Others go the opposite direction. They make peace with the flesh. They name its demands as part of who they are, build their lives around its preferences, and treat any attempt to put it to death as a violation of authenticity. They mistake the dying old self for their true self, and so they spend their lives feeding what God has called them to kill.
The mature believer learns to tell the difference. The mature believer learns to listen to the deep hunger of the inner man and to refuse the loud demands of the old man. The mature believer learns that the voice that says, "Hold on tighter, protect yourself, get even, demand your rights, prove your worth, indulge this comfort" — that voice, no matter how natural it feels, is the voice of the old self. And the voice that says, "Trust the Father, forgive again, lay it down, walk in love, surrender this fear" — that voice, no matter how costly it feels, is the voice of the inner man, the new self, the deepest you, the you that was born when you came to Christ.

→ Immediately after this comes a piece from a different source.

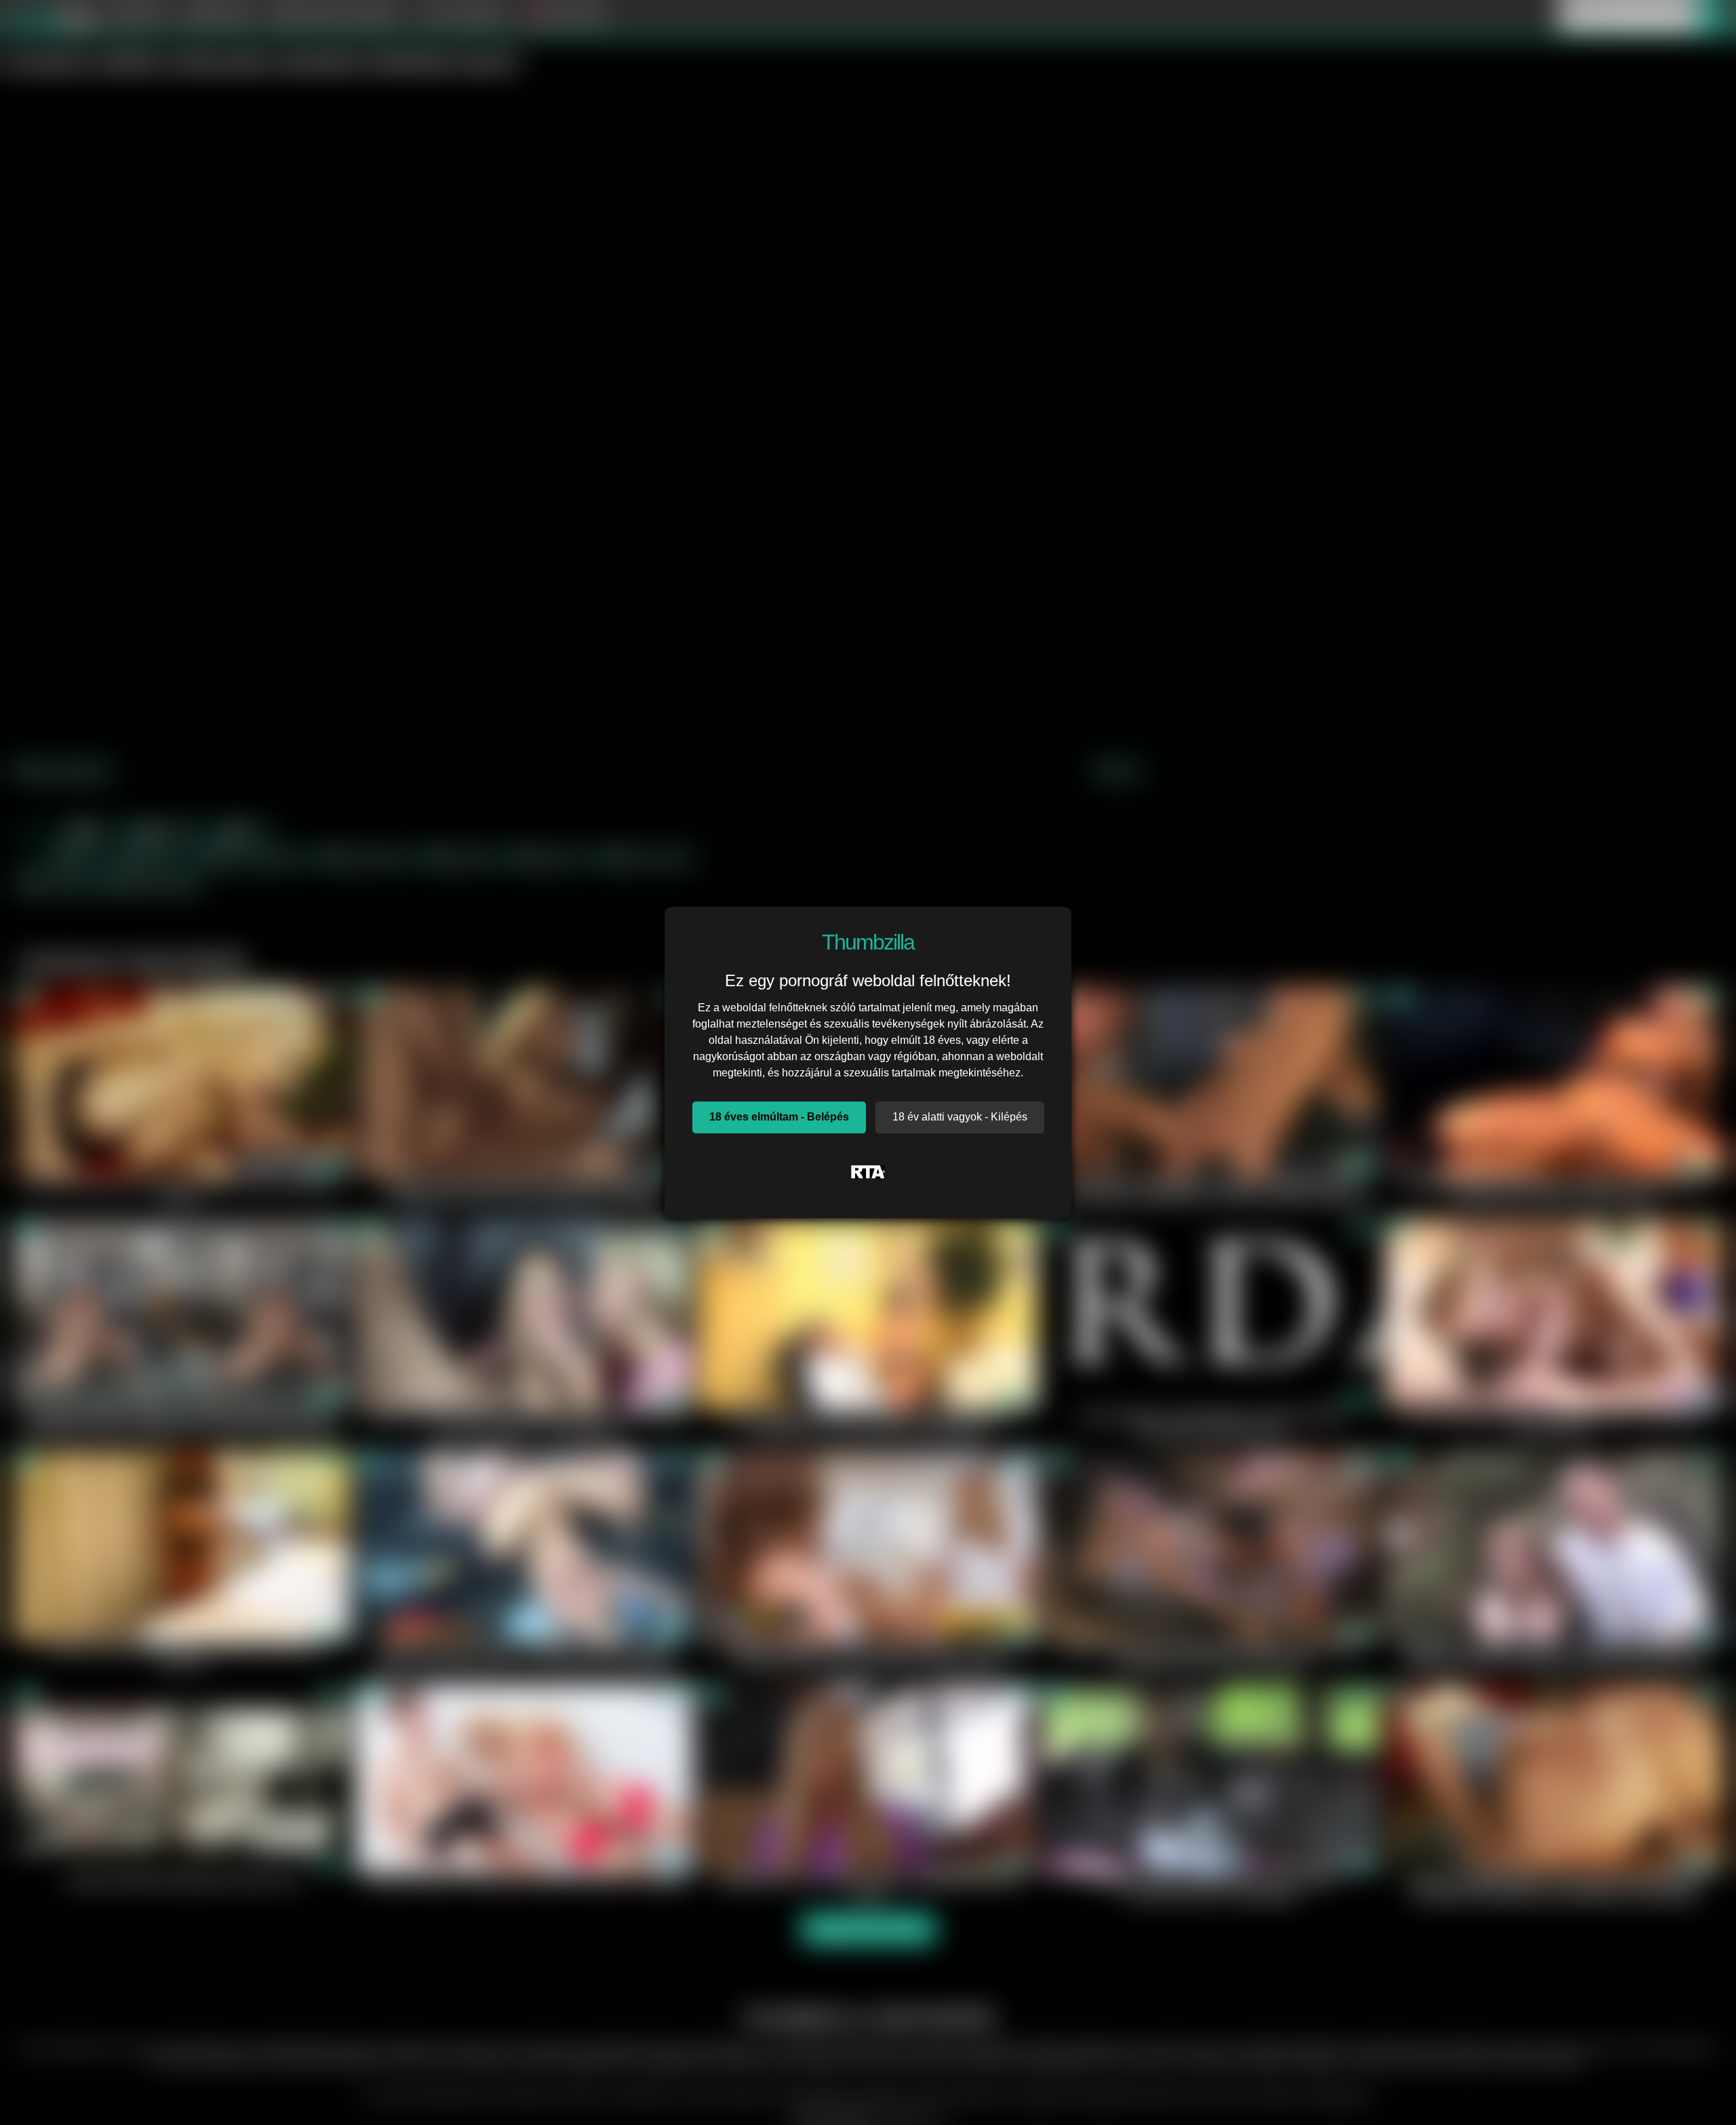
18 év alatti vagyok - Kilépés (959, 1117)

Paul does not leave us in Romans 7. He moves us into Romans 8. "There is therefore now no condemnation to them which are in Christ Jesus, who walk not after the flesh, but after the Spirit" (Romans 8:1). The war between the two selves is real, but the outcome has been decided. The Spirit empowers the new self. The cross sentences the old self. And the daily Christian life is the slow, deliberate aligning of our choices with the self that is being raised, against the self that is being put to death.
So as you begin to walk deeper into this month, do not be discouraged when you find both selves still alive in you. The presence of conflict is not the absence of salvation — it is the proof of it. A dead man does not feel the war. A man indwelt by two natures does. The very fact that you grieve when the old self acts up is the fingerprint of the new self that grieves it.
Today, learn to name the voices. Old self. New self. Flesh. Spirit. Death. Life. The clearer you can name them, the more clearly you can choose between them.
Prayer
Father, give me discernment to know which self is speaking in me at any given moment. Help me to feed the new man and starve the old man. Where I have confused them, untangle me. Where I have indulged what should die, give me the grace to refuse it. Where I have crucified what You meant to live, restore me. By Your Spirit, teach me the daily war, and grant me the daily victory in Christ. Amen.
Today's Challenge
Throughout this day, when you feel pulled in two directions, pause and ask: "Which self is asking for this?" Speak the answer honestly to yourself. Then, by the Spirit, feed the new and refuse the old, one small choice at a time.
"The war within you is not a sign you are lost;
it is the sign that Someone greater is rising within."